§ **What to do**: Could you write out the opening lines of the data, word for word, stopping after the line that contains "Log in (506, 933)"?

┌─ Material provided

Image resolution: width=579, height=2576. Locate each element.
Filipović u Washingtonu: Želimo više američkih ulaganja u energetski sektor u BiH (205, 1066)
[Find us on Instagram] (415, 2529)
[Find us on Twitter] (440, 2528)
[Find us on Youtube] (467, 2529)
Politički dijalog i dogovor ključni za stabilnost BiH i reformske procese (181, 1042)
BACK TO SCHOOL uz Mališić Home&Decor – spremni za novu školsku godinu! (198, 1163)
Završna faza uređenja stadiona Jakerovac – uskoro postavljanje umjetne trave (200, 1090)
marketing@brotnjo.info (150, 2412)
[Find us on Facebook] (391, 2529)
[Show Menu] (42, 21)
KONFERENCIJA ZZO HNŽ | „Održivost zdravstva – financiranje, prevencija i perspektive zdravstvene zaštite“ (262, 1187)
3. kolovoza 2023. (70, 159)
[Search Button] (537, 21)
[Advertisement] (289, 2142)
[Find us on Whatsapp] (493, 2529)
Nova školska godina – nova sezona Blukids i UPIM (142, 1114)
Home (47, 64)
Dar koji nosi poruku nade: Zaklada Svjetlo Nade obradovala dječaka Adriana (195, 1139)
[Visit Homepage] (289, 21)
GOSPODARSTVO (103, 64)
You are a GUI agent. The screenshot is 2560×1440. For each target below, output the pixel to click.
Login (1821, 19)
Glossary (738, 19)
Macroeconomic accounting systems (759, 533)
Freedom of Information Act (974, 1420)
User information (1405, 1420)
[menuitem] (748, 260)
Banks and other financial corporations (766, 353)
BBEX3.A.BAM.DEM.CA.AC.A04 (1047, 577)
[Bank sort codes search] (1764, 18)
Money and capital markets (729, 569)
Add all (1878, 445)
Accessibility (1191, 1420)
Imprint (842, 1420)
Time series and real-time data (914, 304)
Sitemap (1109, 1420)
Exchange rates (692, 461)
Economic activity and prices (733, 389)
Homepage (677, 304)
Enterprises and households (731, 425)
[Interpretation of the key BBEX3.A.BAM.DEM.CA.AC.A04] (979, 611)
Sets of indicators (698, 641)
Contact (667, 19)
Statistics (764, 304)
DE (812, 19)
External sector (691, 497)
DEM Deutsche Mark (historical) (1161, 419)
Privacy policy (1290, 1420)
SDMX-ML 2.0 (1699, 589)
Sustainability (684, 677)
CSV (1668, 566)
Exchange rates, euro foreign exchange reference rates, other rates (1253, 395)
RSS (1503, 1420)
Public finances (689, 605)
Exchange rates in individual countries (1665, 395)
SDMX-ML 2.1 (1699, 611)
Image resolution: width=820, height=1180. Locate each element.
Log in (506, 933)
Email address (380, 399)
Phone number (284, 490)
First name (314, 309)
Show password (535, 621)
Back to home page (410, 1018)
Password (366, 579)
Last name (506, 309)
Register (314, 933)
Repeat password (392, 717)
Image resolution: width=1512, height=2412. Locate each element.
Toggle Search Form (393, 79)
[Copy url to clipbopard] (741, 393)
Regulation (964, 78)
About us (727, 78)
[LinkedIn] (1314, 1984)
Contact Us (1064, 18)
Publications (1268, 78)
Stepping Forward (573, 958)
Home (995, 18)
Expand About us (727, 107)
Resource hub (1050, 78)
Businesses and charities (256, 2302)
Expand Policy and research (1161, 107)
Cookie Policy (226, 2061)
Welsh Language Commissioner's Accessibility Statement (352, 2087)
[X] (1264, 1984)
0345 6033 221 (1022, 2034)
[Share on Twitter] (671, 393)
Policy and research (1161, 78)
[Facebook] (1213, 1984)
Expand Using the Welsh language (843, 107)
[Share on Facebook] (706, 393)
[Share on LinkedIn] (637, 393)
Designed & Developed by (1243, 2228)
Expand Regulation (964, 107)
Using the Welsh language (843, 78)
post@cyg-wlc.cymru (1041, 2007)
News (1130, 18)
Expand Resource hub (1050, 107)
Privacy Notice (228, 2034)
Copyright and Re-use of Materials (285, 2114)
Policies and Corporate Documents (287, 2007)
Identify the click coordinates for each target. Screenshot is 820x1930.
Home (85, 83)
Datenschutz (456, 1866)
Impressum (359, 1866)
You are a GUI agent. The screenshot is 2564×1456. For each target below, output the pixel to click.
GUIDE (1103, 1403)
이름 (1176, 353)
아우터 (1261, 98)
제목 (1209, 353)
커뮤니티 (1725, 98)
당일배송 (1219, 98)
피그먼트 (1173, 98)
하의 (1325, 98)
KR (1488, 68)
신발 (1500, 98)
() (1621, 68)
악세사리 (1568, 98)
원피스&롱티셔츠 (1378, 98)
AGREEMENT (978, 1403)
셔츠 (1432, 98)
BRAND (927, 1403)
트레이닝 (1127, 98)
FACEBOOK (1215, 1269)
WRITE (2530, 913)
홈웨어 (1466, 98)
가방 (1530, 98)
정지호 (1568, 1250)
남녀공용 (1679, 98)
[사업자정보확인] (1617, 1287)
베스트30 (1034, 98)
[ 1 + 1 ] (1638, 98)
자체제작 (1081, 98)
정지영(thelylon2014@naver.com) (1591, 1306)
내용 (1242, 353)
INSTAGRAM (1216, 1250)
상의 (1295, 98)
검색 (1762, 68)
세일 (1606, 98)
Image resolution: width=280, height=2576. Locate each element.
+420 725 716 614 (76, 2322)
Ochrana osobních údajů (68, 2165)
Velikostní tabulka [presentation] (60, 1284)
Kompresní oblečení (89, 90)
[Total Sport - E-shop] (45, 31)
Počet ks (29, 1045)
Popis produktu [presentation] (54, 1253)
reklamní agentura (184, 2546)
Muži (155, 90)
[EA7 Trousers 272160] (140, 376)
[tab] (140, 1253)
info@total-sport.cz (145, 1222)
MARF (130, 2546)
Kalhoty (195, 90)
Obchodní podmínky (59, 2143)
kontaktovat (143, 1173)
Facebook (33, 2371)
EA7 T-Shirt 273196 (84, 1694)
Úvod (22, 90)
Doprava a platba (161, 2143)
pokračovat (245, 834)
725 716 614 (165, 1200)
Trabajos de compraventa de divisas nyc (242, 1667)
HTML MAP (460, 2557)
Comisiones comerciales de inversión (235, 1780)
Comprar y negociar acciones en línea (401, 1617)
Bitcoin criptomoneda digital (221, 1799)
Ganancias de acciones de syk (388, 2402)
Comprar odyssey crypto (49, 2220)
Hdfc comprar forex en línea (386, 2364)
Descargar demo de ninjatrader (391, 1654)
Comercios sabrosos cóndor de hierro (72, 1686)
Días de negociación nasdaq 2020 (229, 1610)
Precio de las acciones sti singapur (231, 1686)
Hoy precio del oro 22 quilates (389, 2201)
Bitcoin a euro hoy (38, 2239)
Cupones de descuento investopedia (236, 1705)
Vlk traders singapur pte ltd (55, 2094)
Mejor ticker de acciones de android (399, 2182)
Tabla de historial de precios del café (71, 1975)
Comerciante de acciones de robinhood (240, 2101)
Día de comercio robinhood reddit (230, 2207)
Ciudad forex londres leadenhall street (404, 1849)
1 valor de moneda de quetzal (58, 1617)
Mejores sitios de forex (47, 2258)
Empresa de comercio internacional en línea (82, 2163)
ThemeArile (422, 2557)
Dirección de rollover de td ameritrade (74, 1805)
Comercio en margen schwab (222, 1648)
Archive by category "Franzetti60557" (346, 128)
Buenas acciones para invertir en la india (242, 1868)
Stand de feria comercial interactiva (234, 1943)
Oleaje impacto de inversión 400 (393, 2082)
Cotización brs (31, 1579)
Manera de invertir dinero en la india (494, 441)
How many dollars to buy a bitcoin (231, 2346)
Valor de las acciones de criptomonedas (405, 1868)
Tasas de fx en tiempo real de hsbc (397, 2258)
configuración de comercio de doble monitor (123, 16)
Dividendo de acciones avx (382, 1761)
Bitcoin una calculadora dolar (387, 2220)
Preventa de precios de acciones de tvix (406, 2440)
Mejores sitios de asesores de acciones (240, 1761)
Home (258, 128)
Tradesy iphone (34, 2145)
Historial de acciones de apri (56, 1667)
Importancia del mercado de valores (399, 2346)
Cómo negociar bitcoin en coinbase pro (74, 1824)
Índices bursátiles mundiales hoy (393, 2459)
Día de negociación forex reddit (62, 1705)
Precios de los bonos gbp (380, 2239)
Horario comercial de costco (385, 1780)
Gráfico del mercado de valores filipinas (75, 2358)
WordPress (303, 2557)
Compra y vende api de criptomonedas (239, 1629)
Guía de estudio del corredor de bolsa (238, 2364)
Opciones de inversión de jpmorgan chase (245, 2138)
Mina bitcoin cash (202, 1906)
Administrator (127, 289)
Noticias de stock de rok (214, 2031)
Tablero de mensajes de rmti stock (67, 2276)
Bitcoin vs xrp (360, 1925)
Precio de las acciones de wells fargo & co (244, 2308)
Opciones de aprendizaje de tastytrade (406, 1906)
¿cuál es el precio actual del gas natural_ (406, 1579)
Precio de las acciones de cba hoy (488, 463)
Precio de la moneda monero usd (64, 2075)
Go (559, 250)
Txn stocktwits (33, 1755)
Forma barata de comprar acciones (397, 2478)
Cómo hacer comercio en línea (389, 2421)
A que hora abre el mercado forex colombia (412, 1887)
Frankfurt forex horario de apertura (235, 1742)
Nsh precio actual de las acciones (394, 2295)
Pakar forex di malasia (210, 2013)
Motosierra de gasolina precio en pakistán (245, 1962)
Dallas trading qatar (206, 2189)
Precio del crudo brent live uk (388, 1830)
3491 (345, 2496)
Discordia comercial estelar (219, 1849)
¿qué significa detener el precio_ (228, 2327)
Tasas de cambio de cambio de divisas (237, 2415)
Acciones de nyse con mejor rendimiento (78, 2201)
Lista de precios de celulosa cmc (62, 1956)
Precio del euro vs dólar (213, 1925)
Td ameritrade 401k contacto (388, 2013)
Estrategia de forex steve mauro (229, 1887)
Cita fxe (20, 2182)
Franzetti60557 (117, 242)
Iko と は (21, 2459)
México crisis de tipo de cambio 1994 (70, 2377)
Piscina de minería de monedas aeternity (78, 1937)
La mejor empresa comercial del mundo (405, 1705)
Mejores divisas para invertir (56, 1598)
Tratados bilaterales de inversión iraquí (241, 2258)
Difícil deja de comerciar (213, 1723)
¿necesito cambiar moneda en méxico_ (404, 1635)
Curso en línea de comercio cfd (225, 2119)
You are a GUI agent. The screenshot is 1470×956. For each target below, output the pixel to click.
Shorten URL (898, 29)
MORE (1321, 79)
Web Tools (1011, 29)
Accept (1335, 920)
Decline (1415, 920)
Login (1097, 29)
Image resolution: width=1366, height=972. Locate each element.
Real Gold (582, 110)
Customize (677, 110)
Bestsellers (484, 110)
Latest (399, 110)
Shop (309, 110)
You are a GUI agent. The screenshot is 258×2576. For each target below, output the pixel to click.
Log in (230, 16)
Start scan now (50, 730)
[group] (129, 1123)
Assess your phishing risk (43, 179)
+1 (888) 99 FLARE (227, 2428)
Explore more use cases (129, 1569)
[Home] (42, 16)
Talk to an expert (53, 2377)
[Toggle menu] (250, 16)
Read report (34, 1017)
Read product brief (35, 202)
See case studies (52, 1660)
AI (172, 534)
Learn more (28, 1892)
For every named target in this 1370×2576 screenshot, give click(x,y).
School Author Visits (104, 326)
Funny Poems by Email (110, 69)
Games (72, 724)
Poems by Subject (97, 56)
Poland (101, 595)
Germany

└─

§ **Exercise response**:
Image resolution: width=579, height=2576. Locate each element.
Filipović u Washingtonu: Želimo više američkih ulaganja u energetski sektor u BiH (205, 1066)
[Find us on Instagram] (415, 2529)
[Find us on Twitter] (440, 2528)
[Find us on Youtube] (467, 2529)
Politički dijalog i dogovor ključni za stabilnost BiH i reformske procese (181, 1042)
BACK TO SCHOOL uz Mališić Home&Decor – spremni za novu školsku godinu! (198, 1163)
Završna faza uređenja stadiona Jakerovac – uskoro postavljanje umjetne trave (200, 1090)
marketing@brotnjo.info (150, 2412)
[Find us on Facebook] (391, 2529)
[Show Menu] (42, 21)
KONFERENCIJA ZZO HNŽ | „Održivost zdravstva – financiranje, prevencija i perspektive zdravstvene zaštite“ (262, 1187)
3. kolovoza 2023. (70, 159)
[Search Button] (537, 21)
[Advertisement] (289, 2142)
[Find us on Whatsapp] (493, 2529)
Nova školska godina – nova sezona Blukids i UPIM (142, 1114)
Home (47, 64)
Dar koji nosi poruku nade: Zaklada Svjetlo Nade obradovala dječaka Adriana (195, 1139)
[Visit Homepage] (289, 21)
GOSPODARSTVO (103, 64)
You are a GUI agent. The screenshot is 2560×1440. For each target below, output the pixel to click.
Login (1821, 19)
Glossary (738, 19)
Macroeconomic accounting systems (759, 533)
Freedom of Information Act (974, 1420)
User information (1405, 1420)
[menuitem] (748, 260)
Banks and other financial corporations (766, 353)
BBEX3.A.BAM.DEM.CA.AC.A04 (1047, 577)
[Bank sort codes search] (1764, 18)
Money and capital markets (729, 569)
Add all (1878, 445)
Accessibility (1191, 1420)
Imprint (842, 1420)
Time series and real-time data (914, 304)
Sitemap (1109, 1420)
Exchange rates (692, 461)
Economic activity and prices (733, 389)
Homepage (677, 304)
Enterprises and households (731, 425)
[Interpretation of the key BBEX3.A.BAM.DEM.CA.AC.A04] (979, 611)
Sets of indicators (698, 641)
Contact (667, 19)
Statistics (764, 304)
DE (812, 19)
External sector (691, 497)
DEM Deutsche Mark (historical) (1161, 419)
Privacy policy (1290, 1420)
SDMX-ML 2.0 (1699, 589)
Sustainability (684, 677)
CSV (1668, 566)
Exchange rates, euro foreign exchange reference rates, other rates (1253, 395)
RSS (1503, 1420)
Public finances (689, 605)
Exchange rates in individual countries (1665, 395)
SDMX-ML 2.1 (1699, 611)
Image resolution: width=820, height=1180. Locate each element.
Log in (506, 933)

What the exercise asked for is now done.